Screen grounding lines
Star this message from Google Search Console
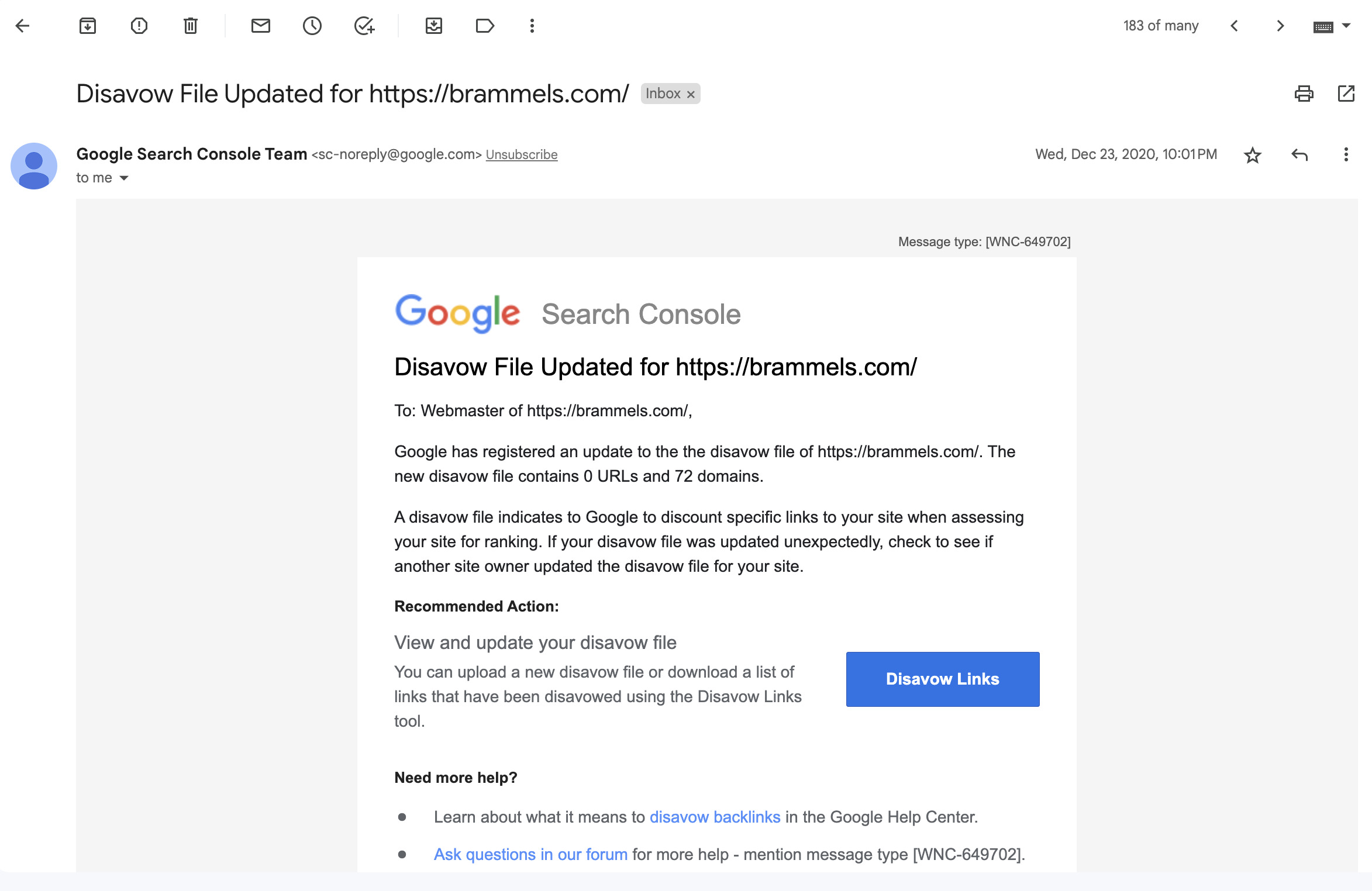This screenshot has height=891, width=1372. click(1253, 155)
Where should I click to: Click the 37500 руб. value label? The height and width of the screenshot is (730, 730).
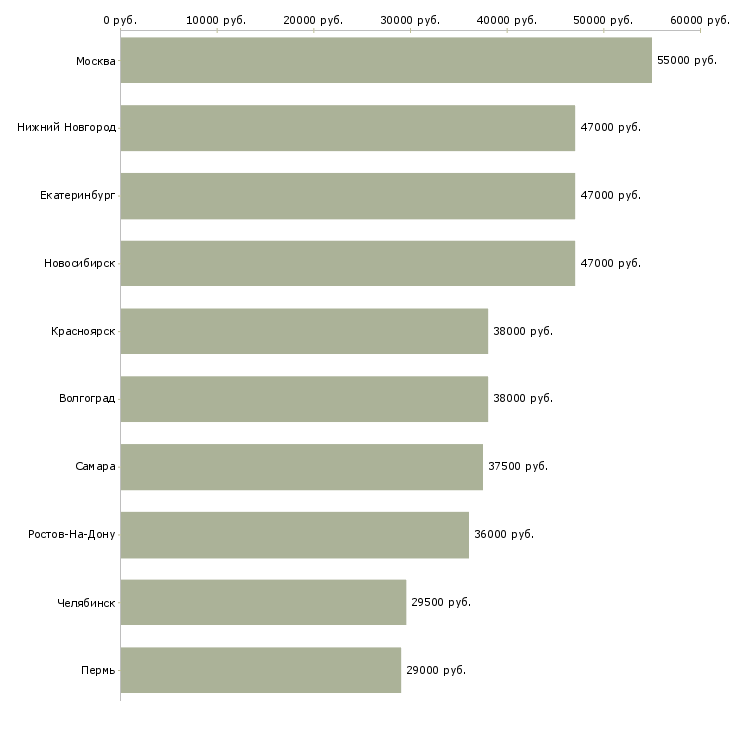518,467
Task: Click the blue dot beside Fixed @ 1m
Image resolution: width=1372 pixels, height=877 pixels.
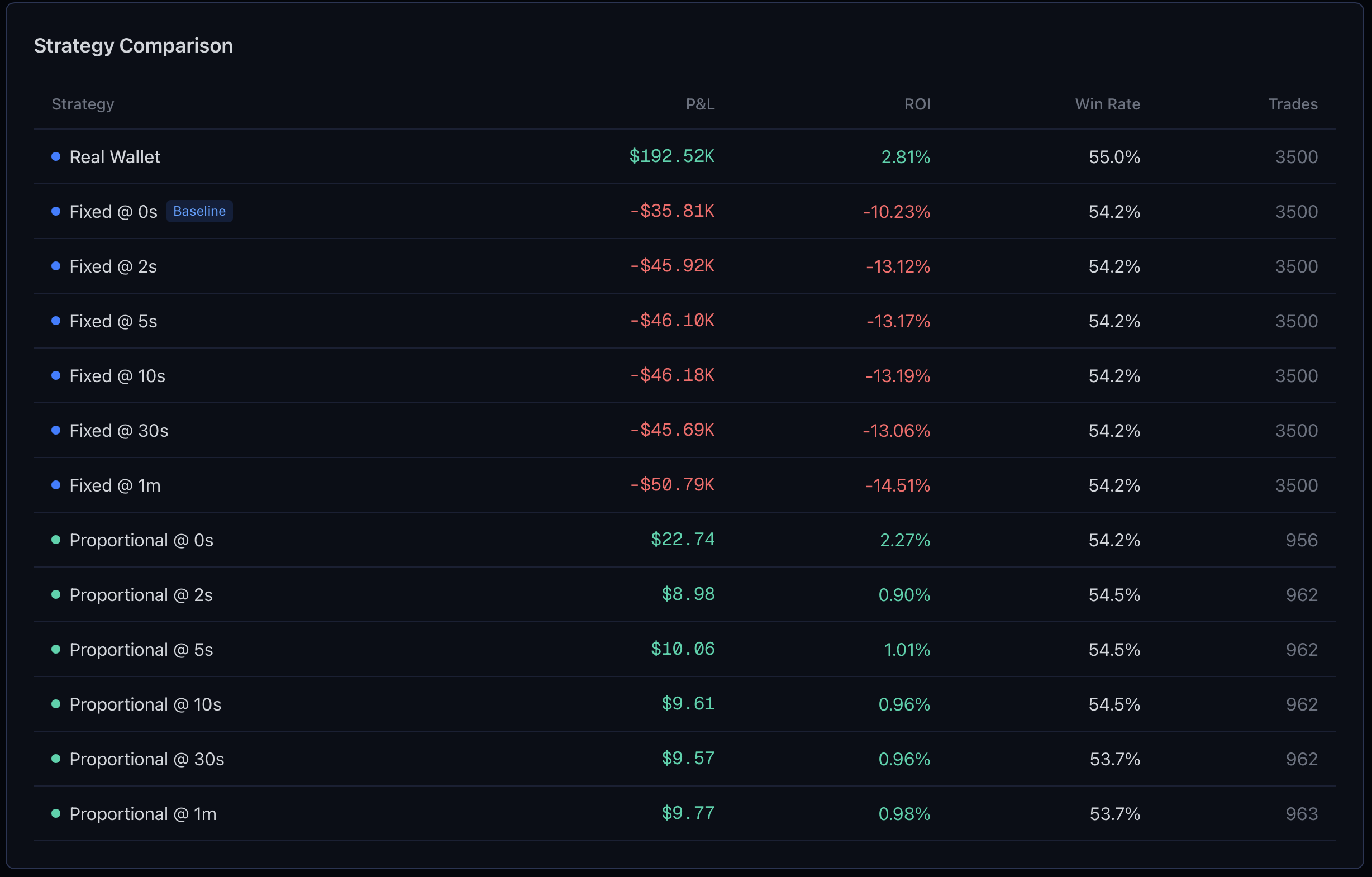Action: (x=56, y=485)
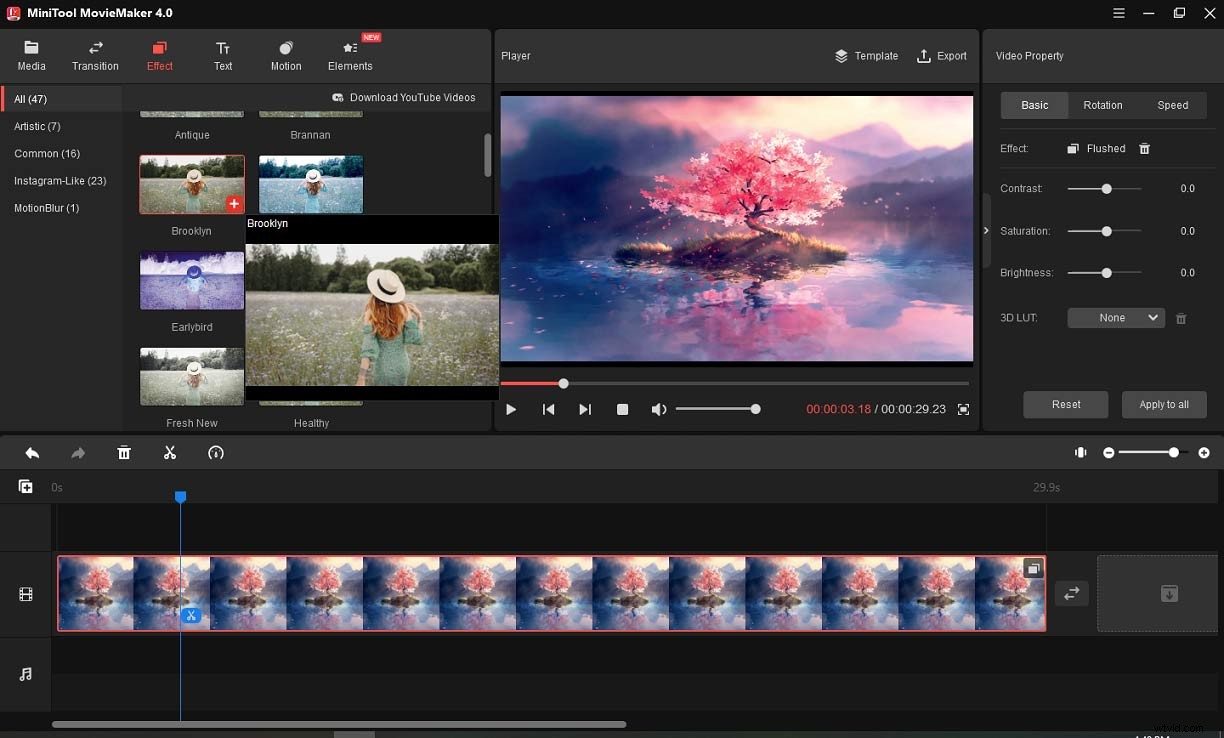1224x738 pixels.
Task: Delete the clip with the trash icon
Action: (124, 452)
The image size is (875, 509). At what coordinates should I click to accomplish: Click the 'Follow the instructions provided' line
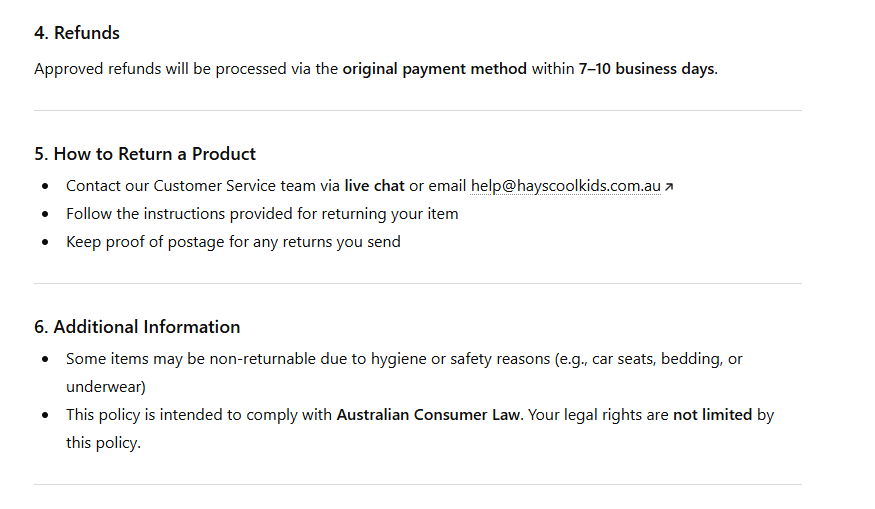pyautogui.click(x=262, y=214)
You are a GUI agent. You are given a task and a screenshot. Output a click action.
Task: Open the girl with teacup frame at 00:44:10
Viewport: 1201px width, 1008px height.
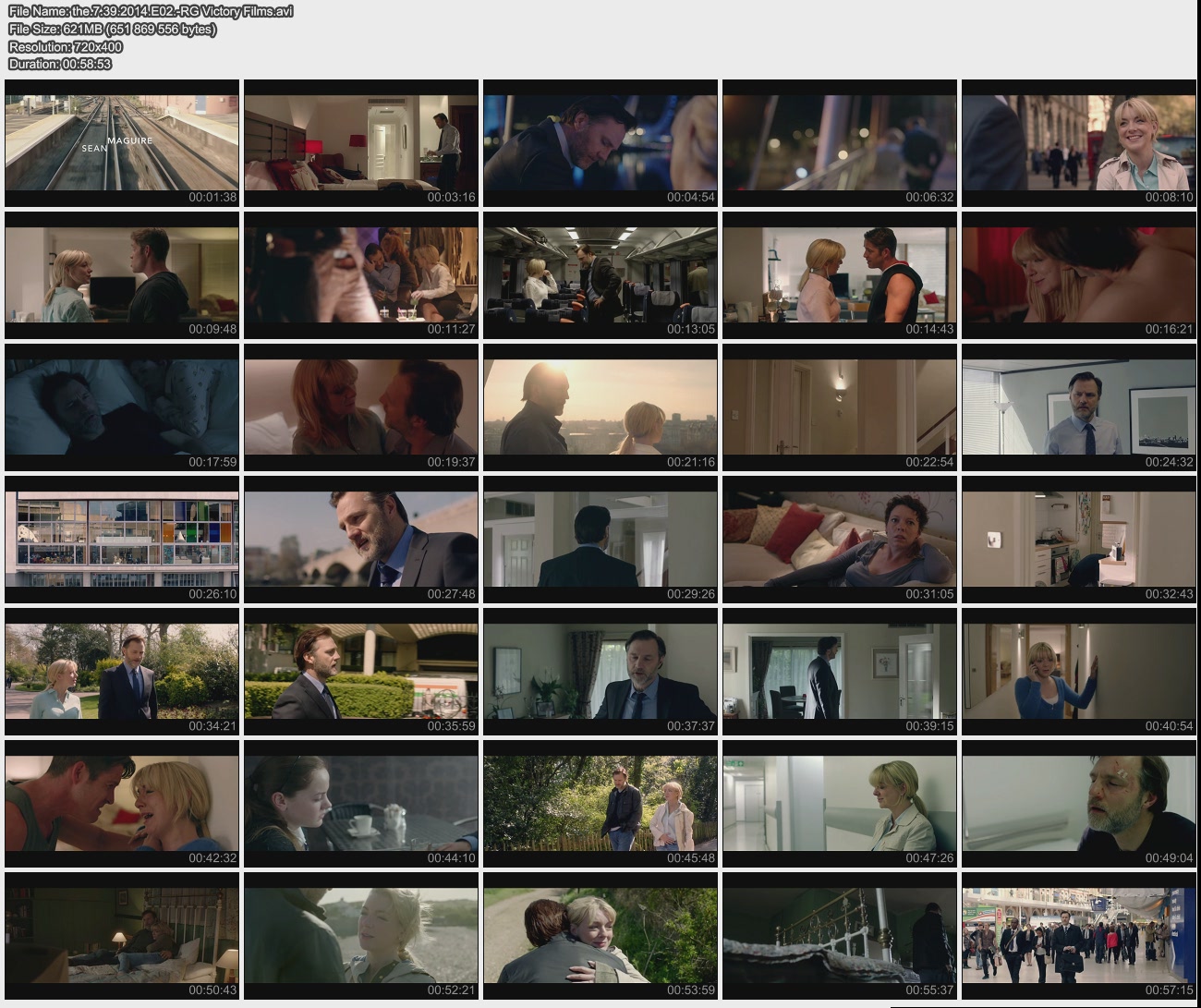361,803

* _WHAT YOU WILL DO_:
Repeat all of the lines above word for word, leaving out the pictures.

* _THE RESPONSE_:
Star this message from Google Search Console
This screenshot has height=891, width=1372. click(1253, 155)
Where should I click to: Click the 37500 руб. value label? The height and width of the screenshot is (730, 730).
518,467
Task: Click the blue dot beside Fixed @ 1m
Image resolution: width=1372 pixels, height=877 pixels.
Action: (x=56, y=485)
1224x738 pixels.
Task: Delete the clip with the trash icon
Action: (124, 452)
The image size is (875, 509). At what coordinates should I click to accomplish: Click the 'Follow the instructions provided' line
pyautogui.click(x=262, y=214)
You are a GUI agent. You are given a task and a screenshot. Output a click action.
Task: Open the girl with teacup frame at 00:44:10
Viewport: 1201px width, 1008px height.
361,803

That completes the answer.